I use mongodb, but i think this is not so important in the context of this question
I'm thinking about two ways to store draft.js output with further indexing:
- Convert it to markdown. This looks simple, full-text search indexation is smart enough to filter out all of the garbage characters during indexing. However, if markdown would be so good, draft.js would likely output data as markdown instead of the blocks structure. Therefore, i think there must be advantages from storing blocks as it is.
- Store blocks after
JSON.stringify
and store all of the "text" properties of each block as plain text in separated document property (or table column for sql). So, the plain text will be there only for indexing and the rest of the job will be done by stringified/parsed JSON. Sounds unnecessarily complicated, being honest.
If you guys have already encountered this situation, may be you have some precise advices on how to store and index this data?

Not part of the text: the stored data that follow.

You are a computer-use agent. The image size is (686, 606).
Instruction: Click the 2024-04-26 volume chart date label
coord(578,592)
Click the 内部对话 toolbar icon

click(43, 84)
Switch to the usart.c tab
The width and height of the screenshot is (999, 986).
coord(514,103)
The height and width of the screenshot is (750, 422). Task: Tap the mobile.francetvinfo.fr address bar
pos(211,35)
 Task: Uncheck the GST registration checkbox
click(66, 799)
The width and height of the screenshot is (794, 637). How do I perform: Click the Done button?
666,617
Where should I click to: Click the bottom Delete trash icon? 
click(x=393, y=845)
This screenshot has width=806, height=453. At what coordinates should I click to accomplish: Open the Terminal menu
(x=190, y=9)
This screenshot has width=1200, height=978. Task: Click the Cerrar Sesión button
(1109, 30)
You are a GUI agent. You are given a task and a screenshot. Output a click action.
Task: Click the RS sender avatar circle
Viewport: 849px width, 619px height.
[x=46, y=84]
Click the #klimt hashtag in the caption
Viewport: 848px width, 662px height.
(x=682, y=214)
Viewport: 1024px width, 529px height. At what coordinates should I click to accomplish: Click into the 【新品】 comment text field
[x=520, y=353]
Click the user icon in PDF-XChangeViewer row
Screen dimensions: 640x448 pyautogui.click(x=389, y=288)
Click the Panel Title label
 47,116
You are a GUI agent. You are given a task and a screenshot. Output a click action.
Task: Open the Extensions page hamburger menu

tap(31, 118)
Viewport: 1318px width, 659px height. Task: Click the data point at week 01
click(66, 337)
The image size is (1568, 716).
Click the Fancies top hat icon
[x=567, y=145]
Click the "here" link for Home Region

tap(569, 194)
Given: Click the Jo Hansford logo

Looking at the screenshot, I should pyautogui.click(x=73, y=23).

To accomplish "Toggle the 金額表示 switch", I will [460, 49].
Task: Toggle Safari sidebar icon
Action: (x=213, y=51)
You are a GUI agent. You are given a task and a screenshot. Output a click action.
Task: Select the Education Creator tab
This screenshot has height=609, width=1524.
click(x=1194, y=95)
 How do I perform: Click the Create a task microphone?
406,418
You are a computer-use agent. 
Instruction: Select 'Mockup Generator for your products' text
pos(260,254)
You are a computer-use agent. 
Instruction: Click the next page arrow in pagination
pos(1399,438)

Here some examples to be specific:
Example of text:
<p>First line of text</p>
<h1>A header</h1>
<p>text and one <strong>BOLD</strong> word</p>
Draft.js output:
{
"entityMap":{
},
"blocks":[
{
"key":"4vno8",
"text":"First line of text",
"type":"unstyled",
"depth":0,
"inlineStyleRanges":[
],
"entityRanges":[
],
"data":{
}
},
{
"key":"dr3c5",
"text":"A header",
"type":"header-one",
"depth":0,
"inlineStyleRanges":[
],
"entityRanges":[
],
"data":{
}
},
{
"key":"c5ndf",
"text":"text and one BOLD word",
"type":"unstyled",
"depth":0,
"inlineStyleRanges":[
{
"offset":13,
"length":4,
"style":"BOLD"
}
],
"entityRanges":[
],
"data":{
}
}
]
}